Covid-19 is associated with an increased risk of developing arterial and venous thromboses, which worsen the course of the illness and may be fatal. In hospital, admitted patients routinely receive blood thinners with heparin for thrombosis prevention. In ambulatory patients, who represent the vast majority of subjects with COVID-19, no evidence was available until now and, therefore, it was unclear whether a routine thrombosis prevention may be effective and safe.
This was the background that led to the design of the OVID academic trial in April 2020. The study was carried out by a multinational research team led by Stefano Barco and Nils Kucher from the Department of Angiology, University Hospital Zurich. The researchers investigated whether a prophylactic administration of heparin may lead to a reduction in hospitalisation and mortality among COVID-19 patients who received an initial treatment at home.
The study was carried out in eight hospitals in Switzerland and Germany. The main inclusion criteria were age over 50 years and the presence of either respiratory symptoms or a body temperature of more than 37.5°C in association with acute Covid-19, provided the patients had to other reason for hospitalisation. The blood thinner heparin has anti-inflammatory and anti-thrombotic effects: half of subjects were randomly assigned to receive a daily dose of Enoxaparin subcutaneously, a low-molecular-weight heparin, over two weeks. The control group received the standard of care treatment, namely no anti-thrombotic medication. The study included 472 people and was carried out over 1.5 years.
As the underlying hypothesis was not proven, the trial was terminated prematurely based on the results of the first interim analysis.
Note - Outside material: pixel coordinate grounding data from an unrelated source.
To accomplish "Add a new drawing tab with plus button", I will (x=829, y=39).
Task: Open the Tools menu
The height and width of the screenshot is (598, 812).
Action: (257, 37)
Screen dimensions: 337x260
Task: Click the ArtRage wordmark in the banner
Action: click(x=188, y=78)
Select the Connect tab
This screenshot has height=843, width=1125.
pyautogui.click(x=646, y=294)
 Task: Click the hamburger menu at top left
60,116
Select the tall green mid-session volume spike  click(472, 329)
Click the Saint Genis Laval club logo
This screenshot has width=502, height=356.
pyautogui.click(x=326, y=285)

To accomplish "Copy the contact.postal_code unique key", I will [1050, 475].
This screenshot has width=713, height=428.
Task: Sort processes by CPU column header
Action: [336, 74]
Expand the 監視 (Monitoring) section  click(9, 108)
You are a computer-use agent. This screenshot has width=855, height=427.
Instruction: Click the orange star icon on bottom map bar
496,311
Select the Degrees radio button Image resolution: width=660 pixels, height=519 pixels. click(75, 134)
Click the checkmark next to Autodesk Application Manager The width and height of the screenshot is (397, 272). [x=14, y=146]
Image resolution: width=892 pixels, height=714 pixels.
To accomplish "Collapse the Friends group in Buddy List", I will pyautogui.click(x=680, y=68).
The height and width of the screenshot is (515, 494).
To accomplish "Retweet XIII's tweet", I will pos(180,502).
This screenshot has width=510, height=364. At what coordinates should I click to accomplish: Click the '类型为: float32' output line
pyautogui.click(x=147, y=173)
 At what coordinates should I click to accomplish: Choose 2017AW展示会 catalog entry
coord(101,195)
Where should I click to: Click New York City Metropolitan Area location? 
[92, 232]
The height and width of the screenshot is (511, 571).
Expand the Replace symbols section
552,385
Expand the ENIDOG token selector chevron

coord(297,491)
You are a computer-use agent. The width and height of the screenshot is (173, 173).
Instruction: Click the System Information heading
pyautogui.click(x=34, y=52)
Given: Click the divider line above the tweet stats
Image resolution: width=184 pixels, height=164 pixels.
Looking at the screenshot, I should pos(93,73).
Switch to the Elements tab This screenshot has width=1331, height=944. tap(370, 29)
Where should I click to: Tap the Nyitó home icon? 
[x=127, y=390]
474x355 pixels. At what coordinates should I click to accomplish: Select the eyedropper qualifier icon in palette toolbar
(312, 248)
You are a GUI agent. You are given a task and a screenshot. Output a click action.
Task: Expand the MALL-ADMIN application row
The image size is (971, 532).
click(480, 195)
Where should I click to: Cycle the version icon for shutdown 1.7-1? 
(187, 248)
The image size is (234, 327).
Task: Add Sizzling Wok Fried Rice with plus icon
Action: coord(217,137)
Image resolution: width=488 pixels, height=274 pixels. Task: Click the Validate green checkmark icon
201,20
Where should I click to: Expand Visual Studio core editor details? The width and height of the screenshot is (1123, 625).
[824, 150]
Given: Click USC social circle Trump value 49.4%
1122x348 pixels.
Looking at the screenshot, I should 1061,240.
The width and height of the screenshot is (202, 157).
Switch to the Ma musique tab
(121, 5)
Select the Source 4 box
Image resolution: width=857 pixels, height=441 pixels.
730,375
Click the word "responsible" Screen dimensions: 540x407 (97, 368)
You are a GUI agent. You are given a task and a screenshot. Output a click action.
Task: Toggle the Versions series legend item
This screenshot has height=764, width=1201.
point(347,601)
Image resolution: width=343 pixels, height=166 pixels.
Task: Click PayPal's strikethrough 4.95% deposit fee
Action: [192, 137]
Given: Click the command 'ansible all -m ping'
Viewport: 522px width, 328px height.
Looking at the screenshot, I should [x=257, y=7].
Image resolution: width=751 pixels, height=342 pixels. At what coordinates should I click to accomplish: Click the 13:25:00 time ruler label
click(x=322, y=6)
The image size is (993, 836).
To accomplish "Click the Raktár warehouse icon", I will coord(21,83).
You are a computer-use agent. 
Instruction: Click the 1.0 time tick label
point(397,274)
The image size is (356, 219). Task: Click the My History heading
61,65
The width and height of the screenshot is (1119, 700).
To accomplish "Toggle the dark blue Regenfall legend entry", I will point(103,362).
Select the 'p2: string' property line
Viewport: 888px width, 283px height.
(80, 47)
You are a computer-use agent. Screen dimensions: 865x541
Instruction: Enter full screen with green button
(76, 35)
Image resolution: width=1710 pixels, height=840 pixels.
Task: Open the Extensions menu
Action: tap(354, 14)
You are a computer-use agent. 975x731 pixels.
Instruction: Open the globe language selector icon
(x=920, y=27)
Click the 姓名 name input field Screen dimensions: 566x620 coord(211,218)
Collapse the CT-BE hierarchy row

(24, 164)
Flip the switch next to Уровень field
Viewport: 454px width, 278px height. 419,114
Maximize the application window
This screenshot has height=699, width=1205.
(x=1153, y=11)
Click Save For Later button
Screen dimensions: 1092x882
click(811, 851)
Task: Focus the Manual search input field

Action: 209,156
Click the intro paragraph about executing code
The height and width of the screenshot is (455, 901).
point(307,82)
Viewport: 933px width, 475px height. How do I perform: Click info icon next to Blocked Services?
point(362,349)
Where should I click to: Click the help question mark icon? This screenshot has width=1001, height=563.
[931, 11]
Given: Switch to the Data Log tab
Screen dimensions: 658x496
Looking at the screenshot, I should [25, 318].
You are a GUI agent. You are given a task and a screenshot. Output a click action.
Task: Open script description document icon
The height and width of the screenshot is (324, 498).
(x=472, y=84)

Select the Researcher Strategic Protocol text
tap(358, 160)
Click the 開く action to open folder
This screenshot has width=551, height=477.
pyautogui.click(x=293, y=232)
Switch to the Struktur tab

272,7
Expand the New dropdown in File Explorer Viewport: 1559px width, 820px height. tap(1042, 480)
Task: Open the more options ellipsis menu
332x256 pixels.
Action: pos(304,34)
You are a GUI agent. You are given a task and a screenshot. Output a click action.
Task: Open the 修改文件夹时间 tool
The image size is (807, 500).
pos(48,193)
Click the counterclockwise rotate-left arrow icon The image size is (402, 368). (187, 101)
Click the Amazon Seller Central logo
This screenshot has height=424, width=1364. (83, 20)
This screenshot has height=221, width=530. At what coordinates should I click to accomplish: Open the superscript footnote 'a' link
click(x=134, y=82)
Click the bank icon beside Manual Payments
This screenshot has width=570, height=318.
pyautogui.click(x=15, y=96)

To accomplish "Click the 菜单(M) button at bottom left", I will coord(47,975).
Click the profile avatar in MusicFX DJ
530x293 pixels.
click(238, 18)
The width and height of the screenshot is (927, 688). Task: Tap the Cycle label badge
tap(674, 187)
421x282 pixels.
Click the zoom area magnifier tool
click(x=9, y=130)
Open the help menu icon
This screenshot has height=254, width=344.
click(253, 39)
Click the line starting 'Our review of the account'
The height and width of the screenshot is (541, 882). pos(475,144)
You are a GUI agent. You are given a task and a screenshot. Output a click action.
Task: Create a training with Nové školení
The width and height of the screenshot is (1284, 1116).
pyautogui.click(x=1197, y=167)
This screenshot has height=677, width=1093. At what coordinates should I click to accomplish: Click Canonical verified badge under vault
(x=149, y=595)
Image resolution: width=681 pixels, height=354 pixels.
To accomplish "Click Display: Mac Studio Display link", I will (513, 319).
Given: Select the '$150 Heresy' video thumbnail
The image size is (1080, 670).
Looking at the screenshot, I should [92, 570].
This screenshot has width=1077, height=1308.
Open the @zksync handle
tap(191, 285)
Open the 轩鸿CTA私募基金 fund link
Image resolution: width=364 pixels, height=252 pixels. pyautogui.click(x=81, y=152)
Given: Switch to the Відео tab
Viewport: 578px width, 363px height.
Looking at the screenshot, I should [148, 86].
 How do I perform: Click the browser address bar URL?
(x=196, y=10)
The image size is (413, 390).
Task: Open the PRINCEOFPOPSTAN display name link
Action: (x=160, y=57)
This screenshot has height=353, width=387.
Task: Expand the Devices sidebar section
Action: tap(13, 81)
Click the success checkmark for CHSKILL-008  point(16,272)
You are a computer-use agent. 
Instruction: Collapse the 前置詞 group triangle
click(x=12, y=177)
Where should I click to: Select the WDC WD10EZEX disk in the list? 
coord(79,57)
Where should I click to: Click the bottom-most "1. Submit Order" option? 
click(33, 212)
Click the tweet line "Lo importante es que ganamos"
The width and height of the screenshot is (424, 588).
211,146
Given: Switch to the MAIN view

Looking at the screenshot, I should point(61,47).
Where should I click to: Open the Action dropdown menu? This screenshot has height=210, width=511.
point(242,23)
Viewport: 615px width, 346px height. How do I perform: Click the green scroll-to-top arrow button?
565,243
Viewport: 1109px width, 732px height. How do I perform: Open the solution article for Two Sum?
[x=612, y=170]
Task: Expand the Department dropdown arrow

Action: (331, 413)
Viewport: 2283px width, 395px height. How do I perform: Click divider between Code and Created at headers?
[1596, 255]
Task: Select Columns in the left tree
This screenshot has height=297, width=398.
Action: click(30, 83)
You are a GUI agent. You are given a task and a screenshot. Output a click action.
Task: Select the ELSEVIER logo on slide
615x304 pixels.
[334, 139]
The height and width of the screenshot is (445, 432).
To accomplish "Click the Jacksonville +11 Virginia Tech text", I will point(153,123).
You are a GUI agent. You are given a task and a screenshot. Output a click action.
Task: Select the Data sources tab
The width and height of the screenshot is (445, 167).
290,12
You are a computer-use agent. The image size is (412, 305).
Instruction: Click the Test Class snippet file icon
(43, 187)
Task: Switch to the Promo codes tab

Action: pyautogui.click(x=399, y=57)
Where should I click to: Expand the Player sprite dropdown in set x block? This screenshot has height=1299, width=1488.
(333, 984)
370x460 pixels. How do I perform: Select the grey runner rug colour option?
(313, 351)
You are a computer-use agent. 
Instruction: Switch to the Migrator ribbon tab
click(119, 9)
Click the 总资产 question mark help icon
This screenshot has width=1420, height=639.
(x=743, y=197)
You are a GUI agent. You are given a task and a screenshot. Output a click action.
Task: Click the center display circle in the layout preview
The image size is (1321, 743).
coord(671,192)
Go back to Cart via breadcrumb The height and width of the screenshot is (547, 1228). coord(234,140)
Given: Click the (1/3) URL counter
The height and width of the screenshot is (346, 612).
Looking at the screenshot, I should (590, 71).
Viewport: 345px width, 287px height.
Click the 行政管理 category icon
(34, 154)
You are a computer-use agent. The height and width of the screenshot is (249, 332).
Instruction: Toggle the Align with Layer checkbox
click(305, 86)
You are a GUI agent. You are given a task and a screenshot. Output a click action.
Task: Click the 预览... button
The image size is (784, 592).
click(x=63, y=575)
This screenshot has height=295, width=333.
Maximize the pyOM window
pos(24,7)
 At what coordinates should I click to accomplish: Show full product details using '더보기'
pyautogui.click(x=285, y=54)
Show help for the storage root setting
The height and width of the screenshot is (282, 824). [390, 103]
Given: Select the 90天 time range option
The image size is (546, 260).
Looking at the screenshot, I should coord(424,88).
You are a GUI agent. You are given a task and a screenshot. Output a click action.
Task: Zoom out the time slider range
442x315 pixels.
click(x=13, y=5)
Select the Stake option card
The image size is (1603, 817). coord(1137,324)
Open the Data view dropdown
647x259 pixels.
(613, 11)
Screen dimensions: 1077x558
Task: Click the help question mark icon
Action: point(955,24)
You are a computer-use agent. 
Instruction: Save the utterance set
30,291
Within 30 days of inclusion in the study and Covid-19 diagnosis, no difference was found in the incidence of hospitalisations and mortality between the two groups. Although fewer pulmonary embolisms were observed in the group of patients treated with heparin, this correlation did not reach statistical significance also due to the relatively small sample size of the study.
The Principal Investigators of the study commented that only few individuals aged over 70 years could have been included in OVID. Therefore, these results should drive clinical decision primarily for the group of patients between 50 and 70 years, whereas further research is needed for older patients. OVID is the first and, to date, the largest study investigating heparin thromboprophylaxis in Covid-19 outpatients. The authors are currently planning a pooled analysis of OVID with a similar study (“Early thromboprophylaxis in COVID-19 ETHIC” study) from London (UK).
These findings will indeed be relevant for the preparation of future guidelines and indicate that a routine thromboprophylaxis is not required on a routine basis for the management of Covid-19 in the outpatient setting.